US-12625878-B2 - Complex dimension functions in pivot aggregations
Abstract
Systems and methods described herein relate to techniques for performing a pivot aggregation on a set of data using intermediate maps and intermediate pages. The intermediate maps and the intermediate pages reduce the computational complexity of pivot aggregations into a series of operations that are less computationally complex and may be performed in parallel. The techniques described herein improve efficiency in database technology by reducing computational complexity of pivot aggregations.
Inventors
- Christian Bensberg
- Kai Stammerjohann
- Frederik Transier
Assignees
- SAP SE
Dates
- Publication Date
- 20260512
- Application Date
- 20241023
Claims (20)
- 1 . A system comprising: at least one hardware processor; and a computer-readable medium storing instructions that, when executed by the at least one hardware processor, cause the at least one hardware processor to perform operations comprising: receiving a first pivot aggregation command to generate a first output table based on an input table; generating a first intermediate hash map based on the first pivot aggregation command and the input table; generating a first intermediate lookup map based on the first pivot aggregation command and query conditions; generating a first intermediate page based on the first intermediate hash map and the first intermediate lookup map; generating the first output table based on the first intermediate page; receiving a second pivot aggregation command to generate a second output table based on the input table, wherein the second pivot aggregation command comprises a different filter condition from the first pivot aggregation command or a different grouping from the first pivot aggregation command; and generating the second output table by reusing the first intermediate hash map and generating a second intermediate lookup map to apply the different filter condition or by reusing the first intermediate lookup map and generating a second intermediate hash map to apply the different grouping.
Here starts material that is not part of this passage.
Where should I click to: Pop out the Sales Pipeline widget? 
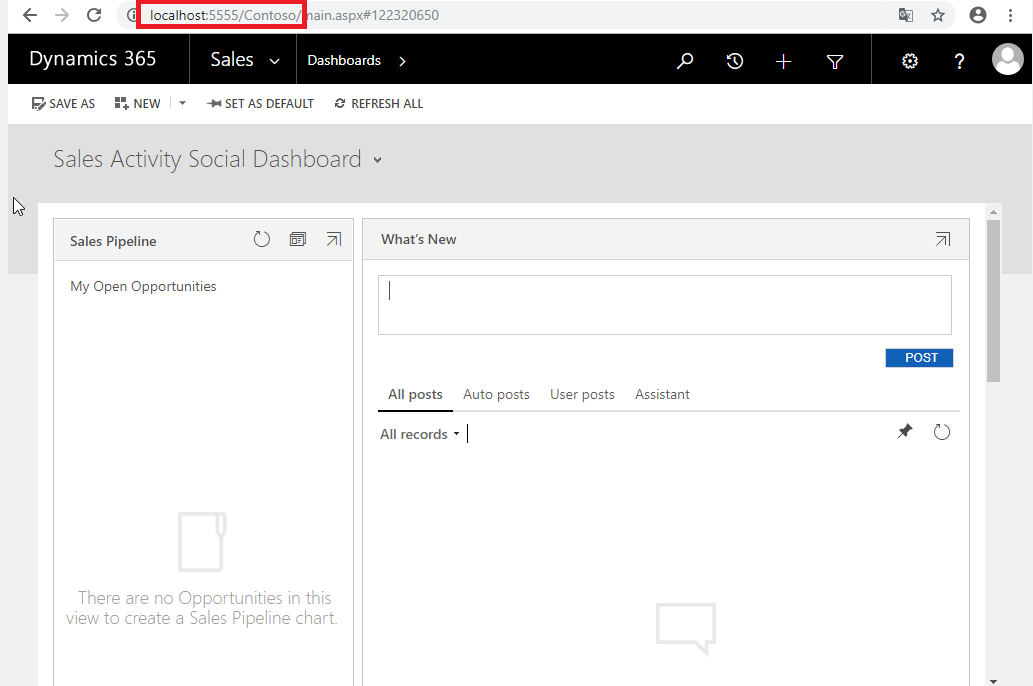click(x=334, y=239)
- 2 . The system of claim 1 , wherein generating the first intermediate hash map comprises: identifying a group for data entries of the input table based on the first pivot aggregation command; identifying a filter condition value for the data entries of the input table based on the first pivot aggregation command; and aggregating the data entries with a same group and a same filter condition value, the first intermediate hash map comprising entries based on the aggregated data entries.
- 3 . The system of claim 2 , wherein aggregating the data entries comprises summing numeric measures of the data entries.
- 4 . The system of claim 1 , wherein the first intermediate hash map comprises a column for each group in the first pivot aggregation command.
- 5 . The system of claim 1 , wherein generating the first intermediate lookup map comprises: identifying filter conditions based on the first pivot aggregation command; identifying filter condition values of the query conditions; and listing, for each filter condition value, the filter conditions satisfied by the filter condition value.
- 6 . The system of claim 1 , wherein generating the first intermediate page comprises: for each entry in the first intermediate hash map: identifying a filter condition that satisfies a filter condition value for the entry based on the first intermediate lookup map; and generating a corresponding entry in the first intermediate page based on the entry and the filter condition.
- 7 . The system of claim 1 , wherein the first intermediate page and the first output table have a same number of columns.
- 8 . The system of claim 1 , wherein the first intermediate page includes a column for each filter condition in the first pivot aggregation command.
- 9 . The system of claim 1 , wherein generating the first output table comprises: identifying entries in the first intermediate page that belong to a group based on group by values of the entries; and aggregating the entries that belong to the group.
- 10 . The system of claim 1 , wherein the first intermediate hash map is generated based on a first iteration through the input table, the first intermediate page is generated based on a second iteration through the first intermediate hash map, and the first output table is generated based on a third iteration through the first intermediate page.
- 11 . The system of claim 1 , the operations further comprising: generating a second intermediate hash map based on the first pivot aggregation command and the input table, the first intermediate hash map based on a first portion of the input table, the second intermediate hash map based on a second portion of the input table; and generating a second intermediate page, the first intermediate page based on the first intermediate hash map, the second intermediate page based on the second intermediate hash map.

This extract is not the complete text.